Une fois le dialogue terminé, le chatbot peut relancer la conversation, sous certaines conditions : "cela doit être fait dans les 24 heures, car, au-delà, il n'y a qu'une seule tentative possible impose Facebook, pour éviter que les bots soient trop intrusifs", explique Thomas Guenoux. De quoi générer de nouveaux indicateurs : taux de rétention et de réengagement, nombre moyen de réengagements, ou encore délai moyen entre les réengagements pourront donc aussi être suivis.
Si un socle de KPI peut être commun à tous les bots, des indicateurs plus personnalisés peuvent être mis en place. Par exemple, si le bot doit conseiller l'utilisateur sur les programmes télé, des statistiques sur le type de programmes télé recommandés peuvent être mis en place. Une démarche qui vaut pour les produits qu'un bot va pousser. D'ailleurs, des e-commerçants ont déjà commencé à explorer le potentiel des bots en matière de recommandation de produits (Auchan, avec du vin notamment). Le chatbot d'un assureur envoyant des devis personnalisés pourra quant à lui générer des statistiques sur le périmètre et le montant des devis envoyés.
Analyses des sentiments et de l'humeur
Un autre champ à analyser porte sur les verbatim de l'utilisateur. Des analyses peuvent être réalisées sur leur humeur et leurs sentiments. Chez The Chat Bot Factory, cinq niveaux de satisfaction de l'utilisateur du bot sont distingués, de "très content" à "très mécontent" : "Chaque phrase est étudiée pour déboucher sur une analyse macro cherchant à mesurer la satisfaction globale de l'utilisateur", détaille le CEO. Du côté de OhMyBot, le corpus des réponses est aussi analysé, mais le traitement automatique est couplé à une analyse humaine. "Car si la satisfaction ou l'insatisfaction globale peut être assez facile à apprécier dans de nombreux cas, il existe souvent des nuances que seul l'humain pourra percevoir et interpréter correctement", remarque Thomas Guenoux, inspiré par les pratiques des community managers.

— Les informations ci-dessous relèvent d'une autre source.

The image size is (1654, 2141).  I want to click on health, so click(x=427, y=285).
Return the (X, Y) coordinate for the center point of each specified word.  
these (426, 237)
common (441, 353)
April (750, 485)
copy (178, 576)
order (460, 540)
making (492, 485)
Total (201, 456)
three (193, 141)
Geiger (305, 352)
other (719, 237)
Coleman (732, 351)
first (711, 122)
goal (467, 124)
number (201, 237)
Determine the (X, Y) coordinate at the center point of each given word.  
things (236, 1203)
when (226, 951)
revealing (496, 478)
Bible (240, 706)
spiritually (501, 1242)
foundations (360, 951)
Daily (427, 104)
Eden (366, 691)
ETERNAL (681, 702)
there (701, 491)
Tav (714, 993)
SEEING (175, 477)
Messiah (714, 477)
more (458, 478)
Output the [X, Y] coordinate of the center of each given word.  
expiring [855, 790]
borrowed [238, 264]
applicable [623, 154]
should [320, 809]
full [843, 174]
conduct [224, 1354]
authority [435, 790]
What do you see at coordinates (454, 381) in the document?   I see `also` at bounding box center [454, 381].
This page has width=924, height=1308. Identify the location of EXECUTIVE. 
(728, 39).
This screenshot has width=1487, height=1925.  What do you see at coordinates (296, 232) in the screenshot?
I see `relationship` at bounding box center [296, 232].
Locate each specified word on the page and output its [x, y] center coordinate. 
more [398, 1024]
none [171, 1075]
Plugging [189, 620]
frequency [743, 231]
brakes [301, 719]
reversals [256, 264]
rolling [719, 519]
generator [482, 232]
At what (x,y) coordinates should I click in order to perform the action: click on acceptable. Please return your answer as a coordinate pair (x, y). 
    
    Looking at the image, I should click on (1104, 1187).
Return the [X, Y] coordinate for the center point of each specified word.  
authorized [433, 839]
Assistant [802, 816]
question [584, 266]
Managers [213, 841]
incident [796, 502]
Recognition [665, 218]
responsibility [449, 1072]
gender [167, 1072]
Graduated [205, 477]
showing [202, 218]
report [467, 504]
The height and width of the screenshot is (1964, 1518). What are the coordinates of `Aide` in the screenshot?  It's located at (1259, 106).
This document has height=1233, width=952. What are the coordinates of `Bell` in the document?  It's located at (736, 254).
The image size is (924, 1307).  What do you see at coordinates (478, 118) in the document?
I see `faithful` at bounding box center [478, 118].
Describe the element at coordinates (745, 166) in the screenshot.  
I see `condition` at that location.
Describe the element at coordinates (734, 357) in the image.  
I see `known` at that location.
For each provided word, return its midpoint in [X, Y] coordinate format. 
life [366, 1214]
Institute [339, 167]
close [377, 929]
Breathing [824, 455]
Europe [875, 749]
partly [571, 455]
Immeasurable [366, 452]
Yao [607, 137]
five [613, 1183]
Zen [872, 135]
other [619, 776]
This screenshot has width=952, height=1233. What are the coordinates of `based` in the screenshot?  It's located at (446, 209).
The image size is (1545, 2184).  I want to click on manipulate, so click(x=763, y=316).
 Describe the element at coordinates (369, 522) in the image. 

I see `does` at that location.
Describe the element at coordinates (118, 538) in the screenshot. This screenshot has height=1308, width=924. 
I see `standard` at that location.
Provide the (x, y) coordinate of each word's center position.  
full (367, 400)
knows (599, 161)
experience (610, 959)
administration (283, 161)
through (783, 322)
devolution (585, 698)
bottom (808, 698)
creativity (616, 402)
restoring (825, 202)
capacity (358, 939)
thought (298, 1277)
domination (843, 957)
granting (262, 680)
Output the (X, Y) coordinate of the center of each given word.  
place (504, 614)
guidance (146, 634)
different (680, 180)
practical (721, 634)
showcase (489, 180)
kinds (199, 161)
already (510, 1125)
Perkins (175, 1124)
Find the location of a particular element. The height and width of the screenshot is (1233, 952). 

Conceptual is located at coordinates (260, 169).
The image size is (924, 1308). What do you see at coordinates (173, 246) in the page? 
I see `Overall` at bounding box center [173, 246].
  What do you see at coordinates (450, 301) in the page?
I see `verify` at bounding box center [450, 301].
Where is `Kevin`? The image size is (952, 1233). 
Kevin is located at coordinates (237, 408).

Dernière possibilité : un indicateur mettant en avant la proportion de messages peu compris pourra être mis en place. "S'intéresser aux messages mal compris est particulièrement utile. Cela permet de faire progresser les aptitudes du robot en améliorant sa compréhension", explique le CEO de The Chat Bot Factory. Sur ce sujet, Thomas Guenoux tient à tordre le coup à certaines idées reçues. "Aujourd'hui, les bots comprennent assez peu le langage naturel. En réalité, la plupart des bots qui ont été mis en ligne ont un fonctionnement assez basique et sont limités à poser quelques questions simples, fermées et très dirigées", explique-t-il.
Outre cette limite, le CTO pointe aussi du doigt le problème posé par les questions ouvertes : "Même si 80% des réponses de l'utilisateur sont comprises par le robot il en restera 20% auxquelles il ne répondra pas. Et un utilisateur ne tolérera pas forcément que le chatbot, qui est le représentant d'une marque, ne comprenne pas ce qu'il lui dit. Dans une conversation, chaque mauvaise réponse est de trop". Les humains peuvent en effet être plus durs avec les robots qu'avec eux-mêmes.